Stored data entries
^^^^^^^^

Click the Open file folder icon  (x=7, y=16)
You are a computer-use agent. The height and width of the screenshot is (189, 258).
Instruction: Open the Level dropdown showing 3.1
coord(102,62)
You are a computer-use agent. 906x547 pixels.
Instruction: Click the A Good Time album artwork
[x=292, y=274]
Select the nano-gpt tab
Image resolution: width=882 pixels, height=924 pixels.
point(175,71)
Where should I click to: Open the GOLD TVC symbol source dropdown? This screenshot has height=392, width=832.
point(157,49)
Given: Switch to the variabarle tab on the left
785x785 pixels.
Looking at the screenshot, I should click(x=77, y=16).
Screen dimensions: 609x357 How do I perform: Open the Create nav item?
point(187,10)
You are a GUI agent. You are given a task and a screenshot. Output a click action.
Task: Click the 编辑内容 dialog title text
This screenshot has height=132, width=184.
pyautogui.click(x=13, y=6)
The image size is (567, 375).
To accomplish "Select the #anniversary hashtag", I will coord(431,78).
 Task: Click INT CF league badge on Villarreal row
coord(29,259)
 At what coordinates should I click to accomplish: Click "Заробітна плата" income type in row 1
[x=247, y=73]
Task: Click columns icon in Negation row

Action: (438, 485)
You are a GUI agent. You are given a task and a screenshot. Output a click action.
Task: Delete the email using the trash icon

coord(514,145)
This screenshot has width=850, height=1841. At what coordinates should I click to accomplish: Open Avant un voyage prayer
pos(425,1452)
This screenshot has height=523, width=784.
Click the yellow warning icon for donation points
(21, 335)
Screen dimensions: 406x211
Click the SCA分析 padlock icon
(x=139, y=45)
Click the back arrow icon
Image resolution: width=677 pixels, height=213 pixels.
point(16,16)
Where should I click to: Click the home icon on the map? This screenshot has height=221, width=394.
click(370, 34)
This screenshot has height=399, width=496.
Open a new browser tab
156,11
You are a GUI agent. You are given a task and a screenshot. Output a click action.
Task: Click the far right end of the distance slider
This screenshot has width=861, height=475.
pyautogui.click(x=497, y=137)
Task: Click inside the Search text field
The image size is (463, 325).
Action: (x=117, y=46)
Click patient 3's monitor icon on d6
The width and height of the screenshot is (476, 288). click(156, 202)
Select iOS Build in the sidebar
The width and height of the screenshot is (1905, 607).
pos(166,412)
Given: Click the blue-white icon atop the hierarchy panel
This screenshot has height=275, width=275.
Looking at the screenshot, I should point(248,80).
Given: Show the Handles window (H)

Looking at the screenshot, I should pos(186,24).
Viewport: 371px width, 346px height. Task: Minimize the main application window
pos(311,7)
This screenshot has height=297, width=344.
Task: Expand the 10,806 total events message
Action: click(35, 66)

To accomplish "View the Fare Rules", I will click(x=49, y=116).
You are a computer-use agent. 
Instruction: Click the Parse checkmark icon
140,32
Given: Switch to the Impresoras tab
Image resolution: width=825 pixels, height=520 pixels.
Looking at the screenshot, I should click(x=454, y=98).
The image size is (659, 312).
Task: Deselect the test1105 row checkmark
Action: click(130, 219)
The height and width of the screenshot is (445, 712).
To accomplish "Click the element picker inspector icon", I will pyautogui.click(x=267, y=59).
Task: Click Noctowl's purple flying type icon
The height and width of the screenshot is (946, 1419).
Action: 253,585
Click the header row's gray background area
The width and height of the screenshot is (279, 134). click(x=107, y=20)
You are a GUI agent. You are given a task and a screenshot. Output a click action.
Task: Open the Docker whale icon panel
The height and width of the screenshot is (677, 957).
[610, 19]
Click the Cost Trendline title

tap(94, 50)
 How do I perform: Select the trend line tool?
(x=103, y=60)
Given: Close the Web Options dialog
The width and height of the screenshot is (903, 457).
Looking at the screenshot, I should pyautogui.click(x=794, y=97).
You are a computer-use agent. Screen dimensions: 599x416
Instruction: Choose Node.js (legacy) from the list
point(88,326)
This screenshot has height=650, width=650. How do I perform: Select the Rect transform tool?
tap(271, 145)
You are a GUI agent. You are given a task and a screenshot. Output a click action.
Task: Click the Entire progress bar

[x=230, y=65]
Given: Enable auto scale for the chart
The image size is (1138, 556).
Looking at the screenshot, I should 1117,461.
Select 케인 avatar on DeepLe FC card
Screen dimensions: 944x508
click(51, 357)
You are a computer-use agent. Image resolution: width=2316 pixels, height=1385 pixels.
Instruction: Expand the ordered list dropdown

^^^^^^^^

TASK ITEM:
What you give back should be exactly the lines of the data above from the line with "785x785 pixels." through the line with "Task: Click the 编辑内容 dialog title text", both of those included, and nothing more.

SOLVED EXERCISE:
785x785 pixels.
Looking at the screenshot, I should click(x=77, y=16).
Screen dimensions: 609x357 How do I perform: Open the Create nav item?
point(187,10)
You are a GUI agent. You are given a task and a screenshot. Output a click action.
Task: Click the 编辑内容 dialog title text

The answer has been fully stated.